Passage given:
++++++++

It's not quite what I'm talking about. That link is unique to your user, kind
of weirdly, and is some sort of personal meeting room.

I'd like to assign names to _meetings_ , not to _me_ ; every meeting that I
happen to schedule the meeting for shouldn't all have the same name; the name
should be descriptive of the meeting itself. That is, a meeting about widget
production shouldn't be "suzieqmeet" just b/c Suzie Q. scheduled it; it should
be called something like "widget-production". A later meeting about spline
reticulation could just be "spline-reticulation"; the URL "meet.vc-
company.com/spline-reticulation" is obvious, and trivial to transfer over
speech to a coworker.

The great thing about Hangout, IIRC, is that it sort of automatically
slugifies the meeting subject, so the defaults are pretty close to "magically
just works". Trying to convince my entire coworker base to adopt "vanity URLs"
is not going to happen, and doesn't really solve the problem.

------
dbg31415
Glad they rolled back the redesign.

Hopefully they will work to improve "Skype for Business" to work more like
Skype.

Skype for Business is just horrible.

++++++++

Stated problem A:
In the listing, reproduce word for word the stretch from the line containing "The height and width of the screenshot is (856, 767)." through the end of the listing, leaving out the pictures.

++++++++

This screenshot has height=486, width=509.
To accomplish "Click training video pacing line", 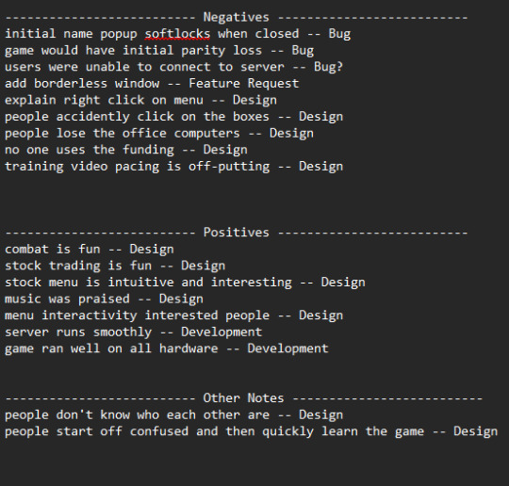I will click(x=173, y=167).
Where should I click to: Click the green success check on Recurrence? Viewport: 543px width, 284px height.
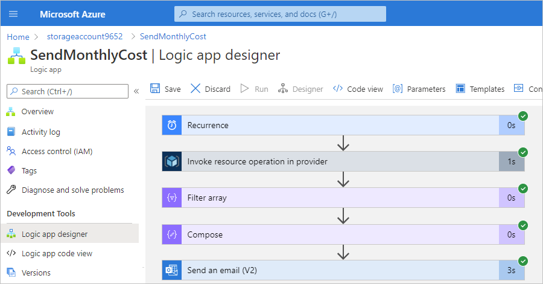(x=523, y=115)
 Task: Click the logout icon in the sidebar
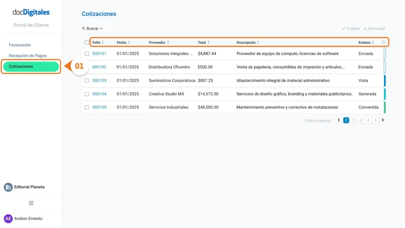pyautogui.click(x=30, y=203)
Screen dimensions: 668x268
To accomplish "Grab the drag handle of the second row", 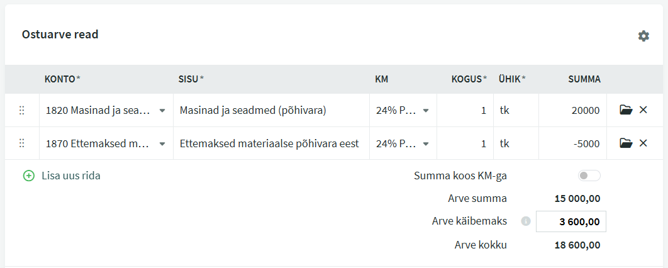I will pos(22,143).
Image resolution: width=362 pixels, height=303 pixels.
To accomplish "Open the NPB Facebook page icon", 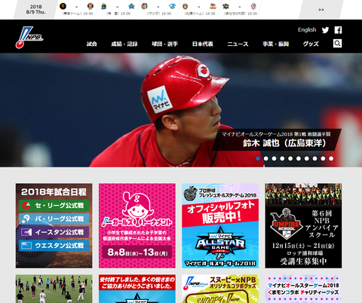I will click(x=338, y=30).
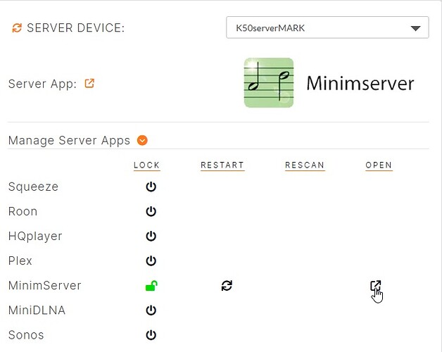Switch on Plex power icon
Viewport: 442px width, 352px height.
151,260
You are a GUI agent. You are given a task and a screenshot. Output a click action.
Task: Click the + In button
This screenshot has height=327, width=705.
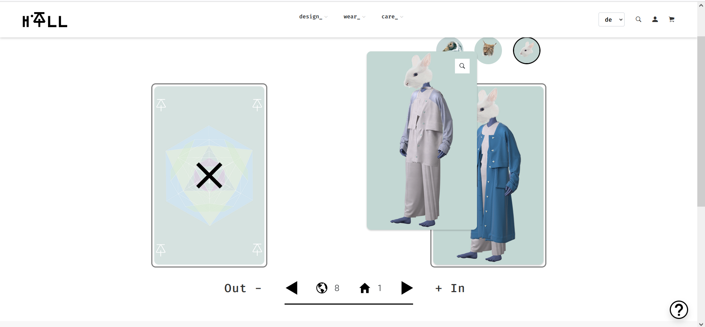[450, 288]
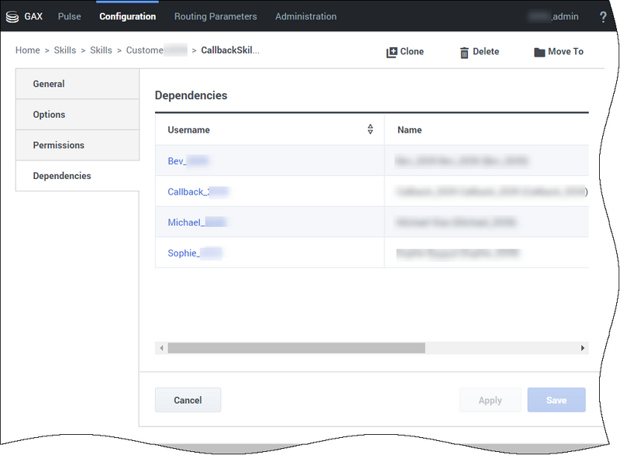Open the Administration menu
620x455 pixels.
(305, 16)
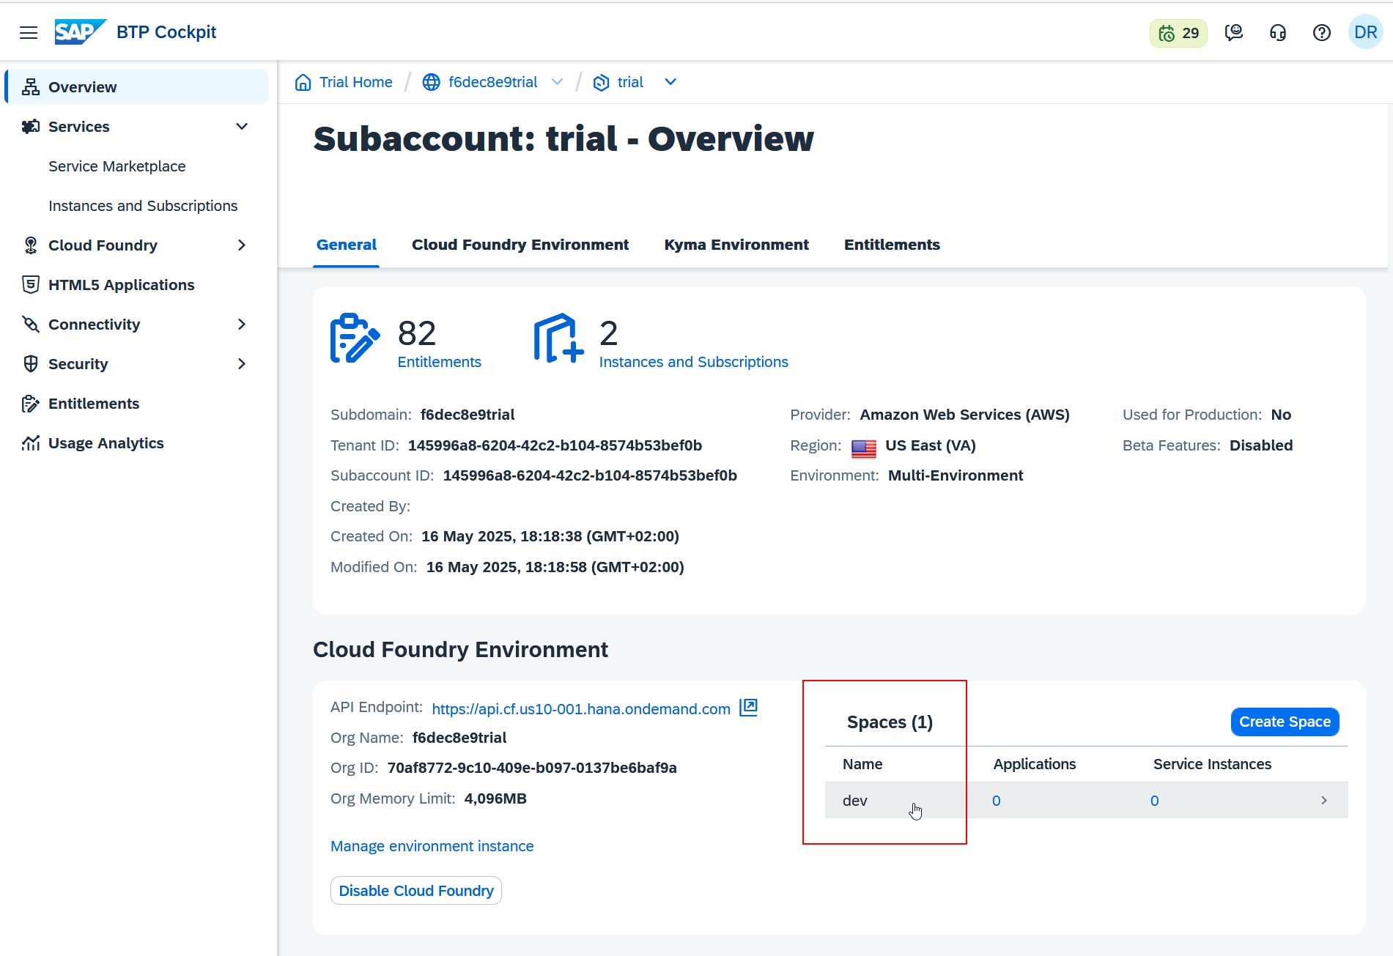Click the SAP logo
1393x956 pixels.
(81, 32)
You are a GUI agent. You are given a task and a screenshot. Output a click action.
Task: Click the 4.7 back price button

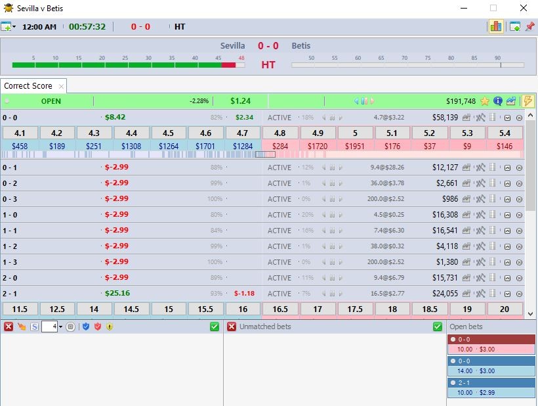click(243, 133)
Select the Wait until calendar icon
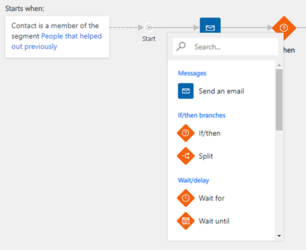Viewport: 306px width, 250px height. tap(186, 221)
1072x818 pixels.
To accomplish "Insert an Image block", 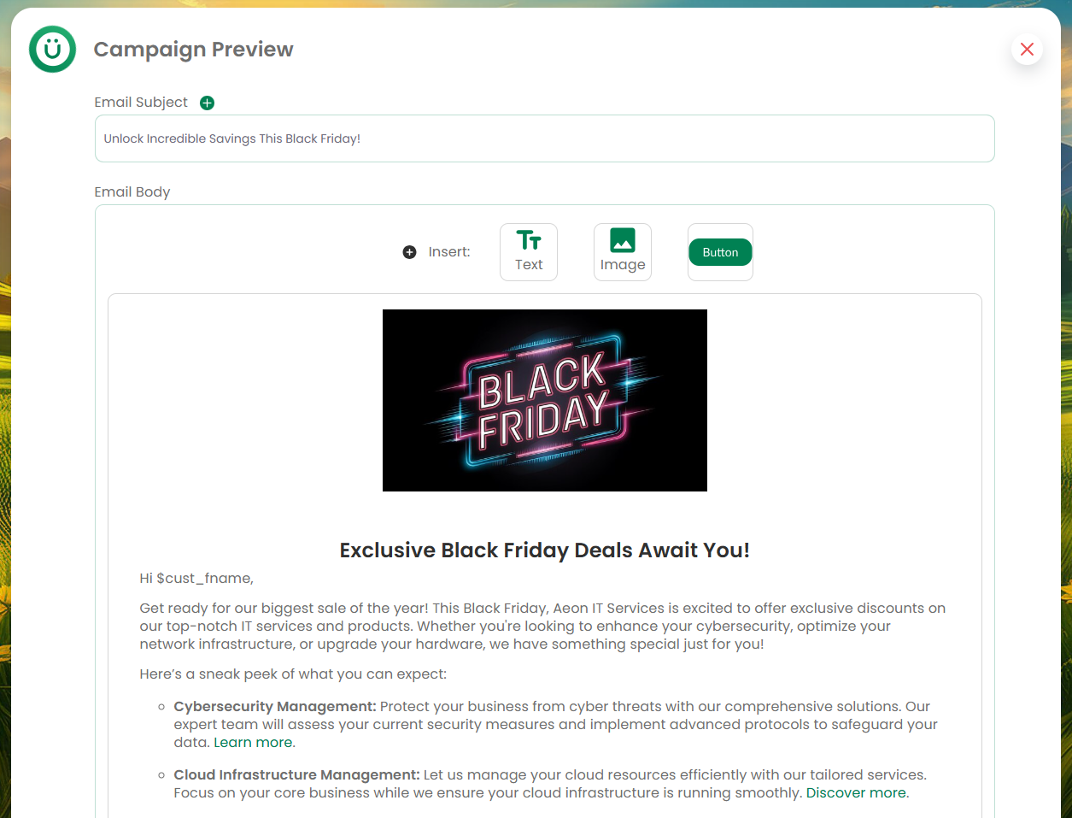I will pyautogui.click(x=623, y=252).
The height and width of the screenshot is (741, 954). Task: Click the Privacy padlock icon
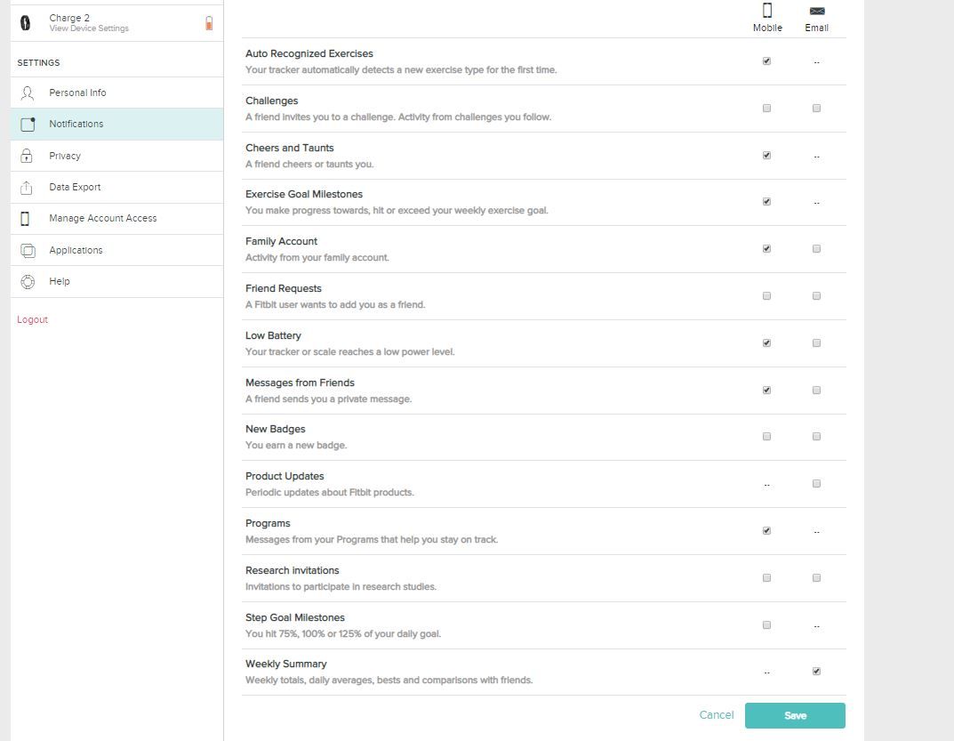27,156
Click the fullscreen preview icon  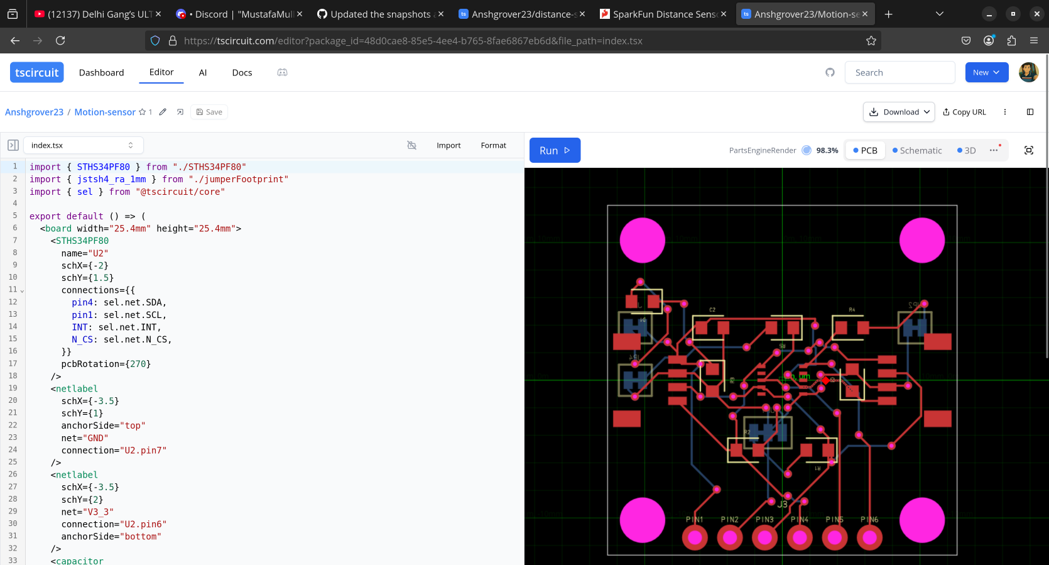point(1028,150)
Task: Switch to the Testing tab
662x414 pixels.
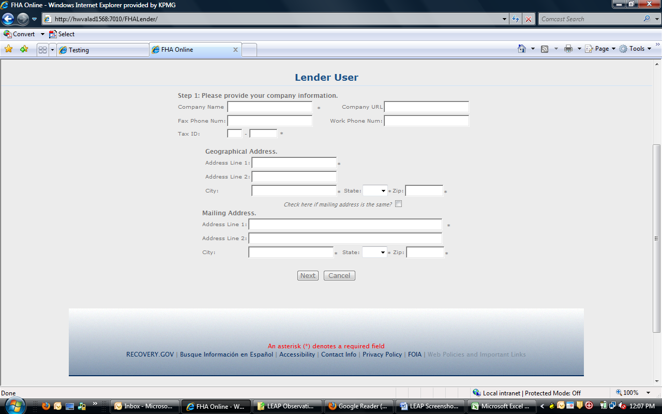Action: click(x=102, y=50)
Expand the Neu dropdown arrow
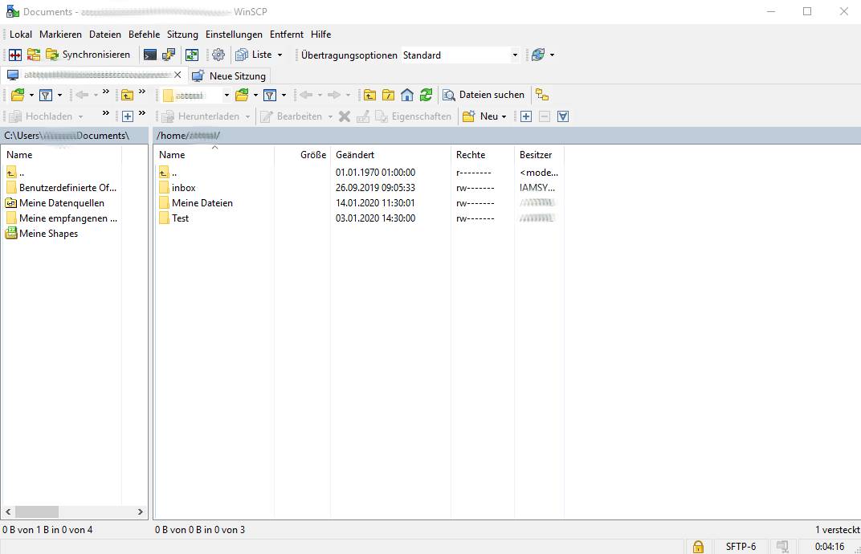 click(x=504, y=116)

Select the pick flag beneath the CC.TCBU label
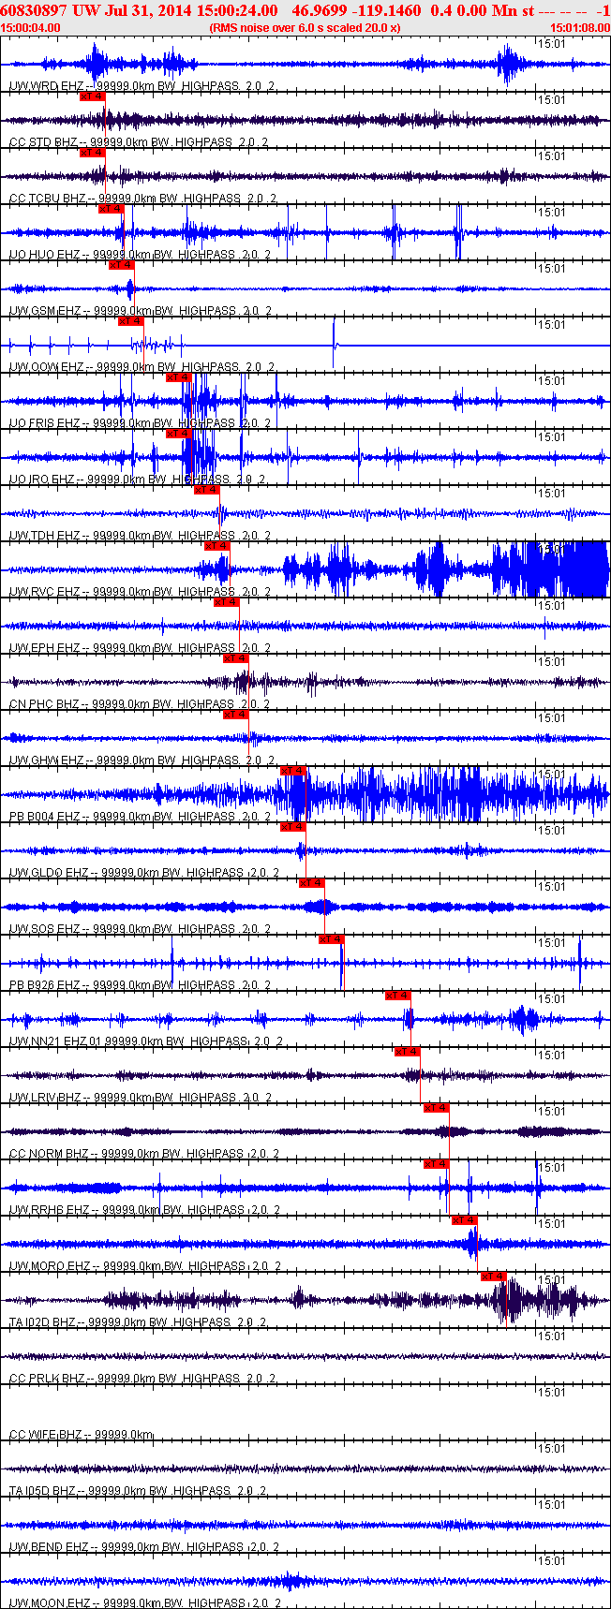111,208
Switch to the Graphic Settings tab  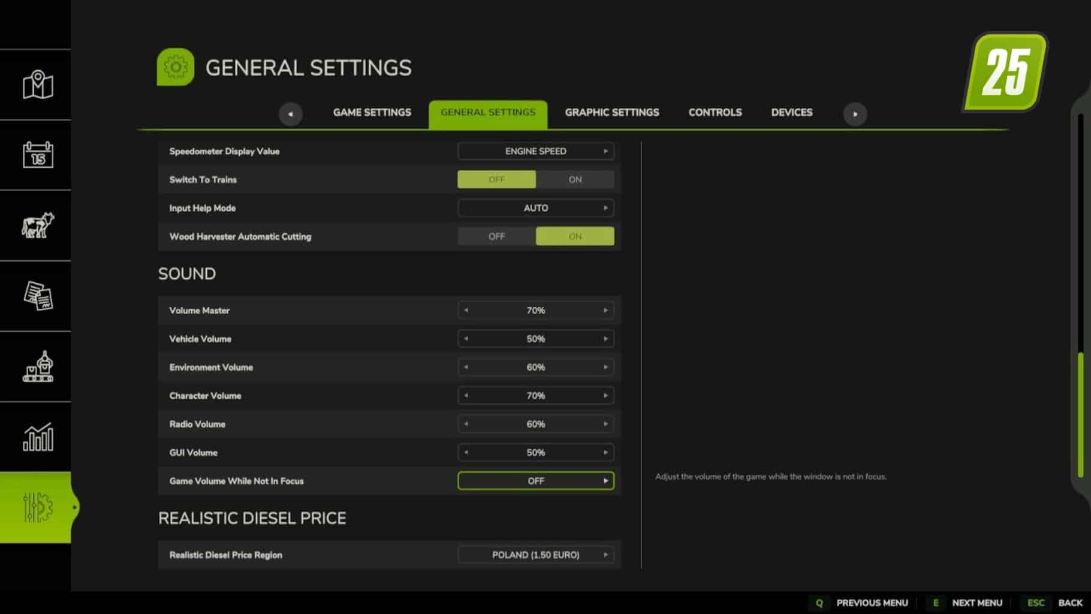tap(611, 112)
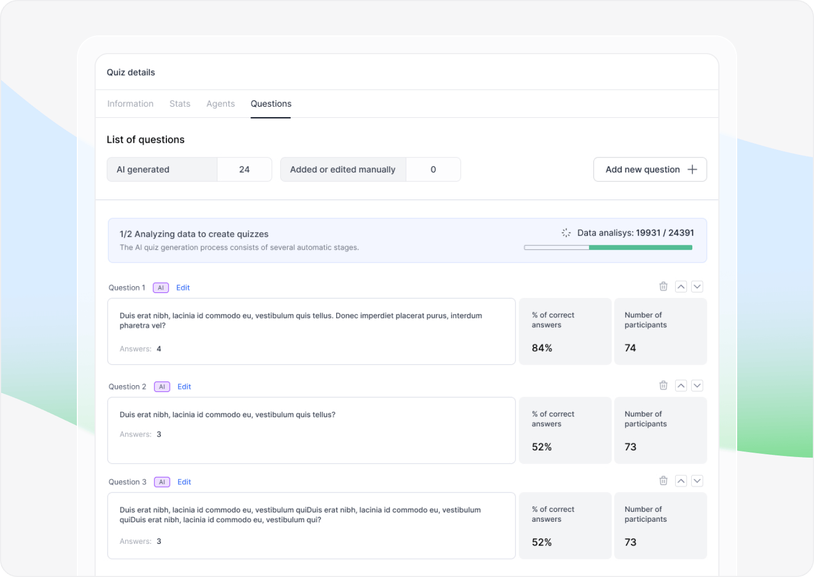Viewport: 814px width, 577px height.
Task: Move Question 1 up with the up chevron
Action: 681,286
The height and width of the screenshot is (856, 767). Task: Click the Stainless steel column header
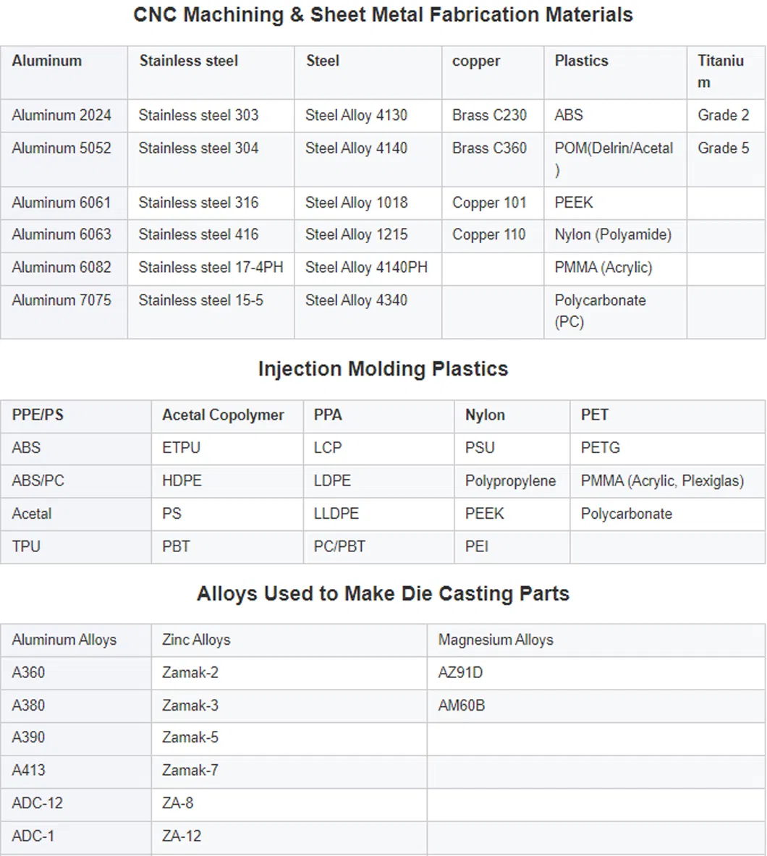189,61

++++++++

Stated problem B:
In the forum thread, what does Hangout automatically do with the meeting subject?

Written reply A:
The height and width of the screenshot is (856, 767). Task: Click the Stainless steel column header
189,61

Written reply B:
It slugifies the meeting subject.